Nonetheless, we enjoy the privilege to have relatively easy access to CPU time wherever it may be available. Smaller calculations are typically performed on our own Linux cluster (left picture) whereas larger calculations ("jobs") have to be sent to various supercomputing centers and are crunched at these. First, at Aachen the RWTH computing center offers its Sun Fire SMP cluster and its Opteron cluster which we gladly use. Second, the John von Neumann Institute at Jülich lets us benefit from their IBM p690 cluster and the wonderful IBM Blue Gene/L supercomputer (see figure below). Third, we also exploit the Stuttgart High-Performance Computing Center and its magnificent NEX SX-8 machine (see figure left, bottom). Depending on the problem, calculations may run for seconds, minutes, days, weeks, or months.
The IBM Blue Gene/L machine at Jülich; powerful, yep, but still light years behind HAL9000 (shipping somewhat delayed), see below:
The chemical library is shared with both the neighboring Institute of Organic Chemistry and the Institute of Physical Chemistry. Our library provides students and scientists with a huge survey of books and journals over a total of three floors. In addition, you may also order journals online. Because of its quiet and friendly atmosphere, you will not only find chemistry students here.
Website of our library
Aachen is a medium-sized German town in the heart of Europe located at the (former) borders with Belgium and the Netherlands. In fact, Aachen is Germany's most western town (good morning, America, how are you?), and among the ca. 300,000 Aachen inhabitants there are more than 40,000 students. Thus, Aachen appears to be a very "young" city to many people when they are taking a walk through its very center. Historically, however, Aachen is quite old since it was founded by the Romans about 2,000 years ago, simply due to the presence of hot springs. At that time, Aachen served as a military bath for the northern Roman empire, allowing the poor Roman soldiers to cure their suffering bodies, and Aachen was called "Aquis Grana" in the first century. Even today, you can take a cure at Aachen because the hot springs are still there!

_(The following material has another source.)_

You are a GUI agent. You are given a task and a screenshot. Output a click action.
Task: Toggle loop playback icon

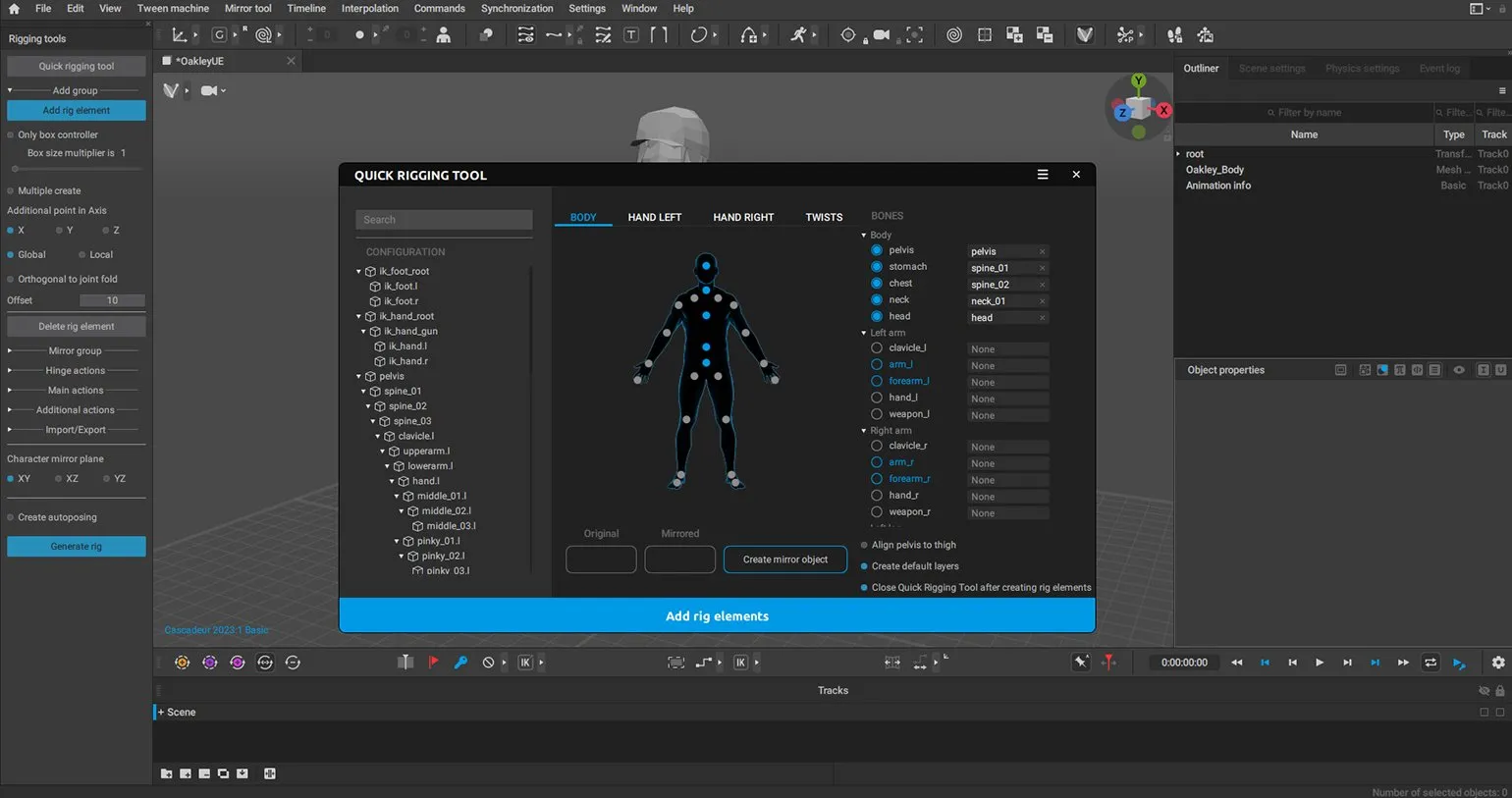[1431, 663]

In 768 Carolus Magnus, a German king which you might know under the French name "Charlemagne" but which we Germans call "Karl der Große" was coronated at Aachen, and Aachen became the center of his kingdom; in the sequel, Karl der Große also became Emperor of the Holy Roman Empire. In addition, Karl der Große built the Palace Chapel which then turned into the Aachen Cathedral. In case you are a Roman catholic, you (should) know Aachen anyway.
[Source: aachen.de for more detailed information about the history of Aachen]
According to the decision of Emperor Wilhelm I., the construction of the first building of our university was started in the year 1865 already. Five years later, the "Königliche Rheinisch-Westphälische Polytechnische Hochschule" was opened, the official birth of RWTH (Rheinisch-Westfälische Technische Hochschule) Aachen University as it is called nowadays. Note that the German word "Hochschule" is a synonym for "University", and it has nothing (nothing, really) to do with the Anglo-Saxon "High School".
[Source: RWTH Archiv for more detailed information about the history of RWTH Aachen University]
Among all German universities, RWTH has the highest national as well as international reputation when it comes to engineering science. Whenever you witness "German engineering" from abroad, chances are extremely high that this particular machine (car, aircraft, gadget etc.) has been constructed by someone who graduated from RWTH.